What is an Honors Capstone?

The University of Wyoming Honors Capstone (previously referred to as the senior thesis) is an independent or collaborative undertaking involving research, creative, or entrepreneurial work that represents the culmination of your undergraduate studies. The Honors Capstone may build on work in your major/ minor but does NOT have to be related to your major or minor. The Honors Capstone experience must be completed under the direction of a “faculty mentor” or “community mentor”. The faculty mentor can be anyone on faculty at the University of Wyoming, and the community mentor must be someone with relevant expertise related to your Capstone project. Their role of a mentor is to guide your project, provide feedback on your work, and assist in your successful completion.

The Honors College has a number of talented faculty and staff to help you complete a meaningful capstone experience. These Members of the Honors Capstone Community can meet with you to help you get started on your Capstone. Honors College Capstone Co-Coordinators, Drs. Joslyn Cassady and Thomas Grant, are available to help you identify project ideas and potential mentors (and may serve as a faculty mentor on projects related to their expertise)! They may be reached at Please see the Frequently Asked Questions (FAQ’s) section at the bottom of this webpage for additional information.

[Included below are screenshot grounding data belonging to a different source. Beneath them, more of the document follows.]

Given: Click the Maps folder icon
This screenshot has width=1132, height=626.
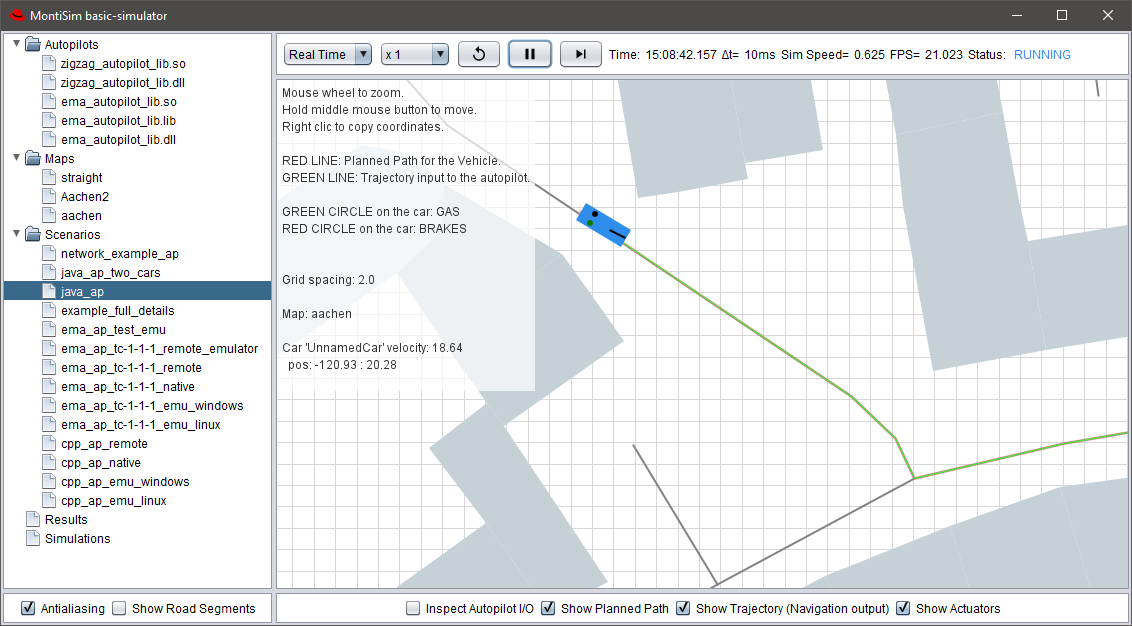Looking at the screenshot, I should pyautogui.click(x=33, y=159).
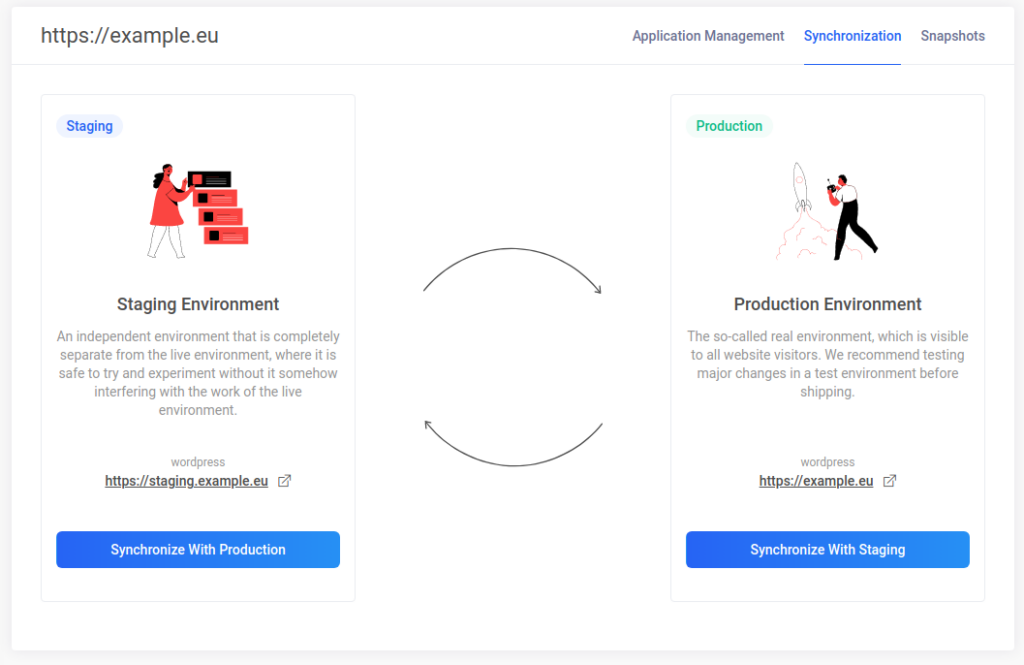Viewport: 1024px width, 665px height.
Task: Open the https://staging.example.eu link
Action: tap(186, 481)
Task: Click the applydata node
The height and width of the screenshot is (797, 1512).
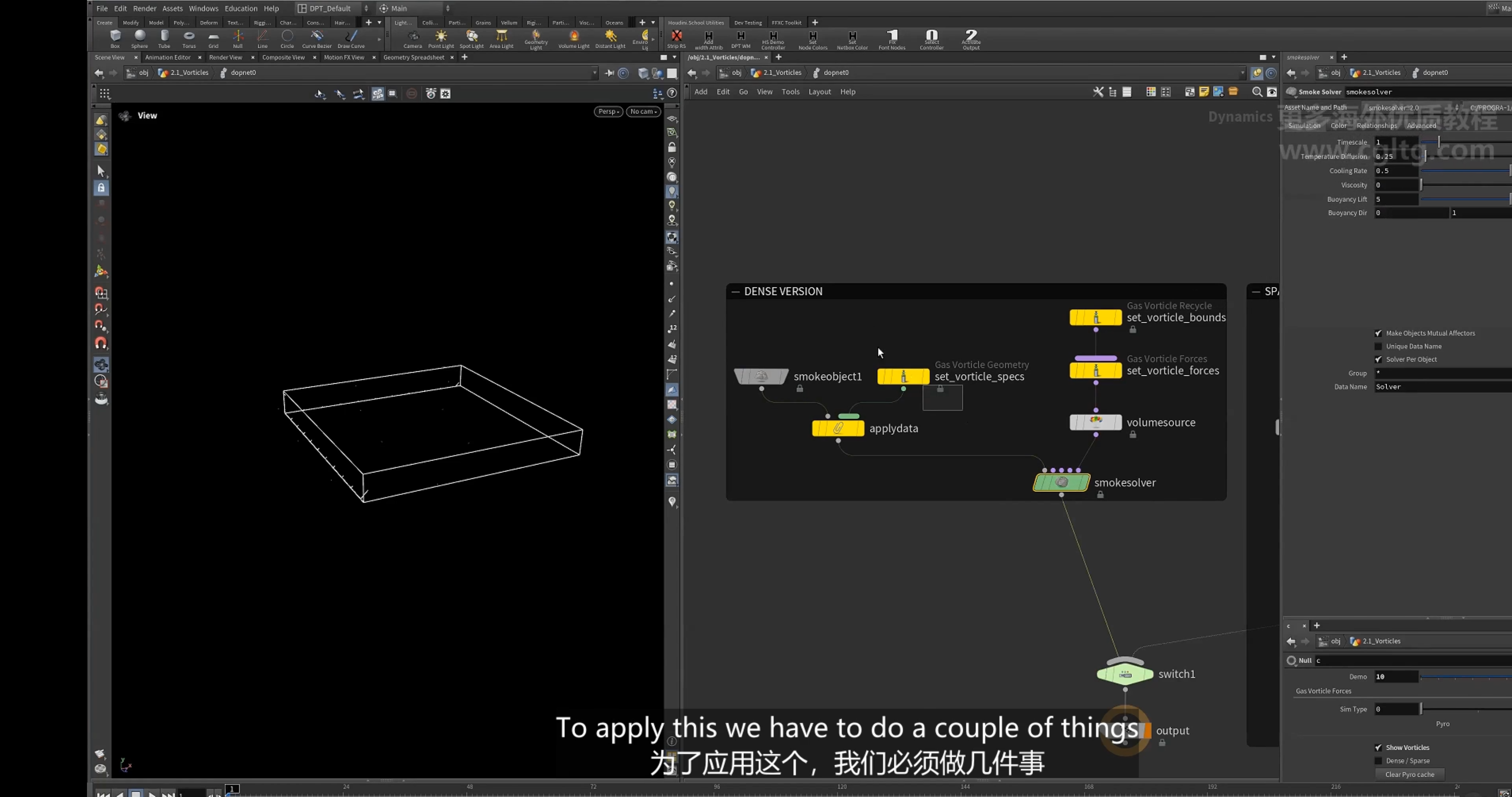Action: [x=837, y=428]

Need funding to support your project?

The Honors College has identified a number of opportunities to support research, creative and innovative capstone projects. The Honors College also ​has funding to help offset costs associated with your capstone work!  You and your faculty mentor submit an application directly to the Honors College (with requests not to exceed $3000). To apply for this grant, complete the Honors College Grant Application.

Getting Started

To begin your Honors Capstone, start by exploring the resources below and thinking about your passions, interests, and professional goals. Remember that the people best able to help you conceptualize a capstone project are faculty members in those disciplines related to your project ideas or interests. It is a great idea to reach out to faculty members for ideas as you begin to consider Honors capstone topics and identify a faculty mentor. Once you have identified a faculty mentor, please complete the Honors Capstone Proposal. Note that you will complete the proposal form, and your faculty mentor will review and submit to the Honors College.  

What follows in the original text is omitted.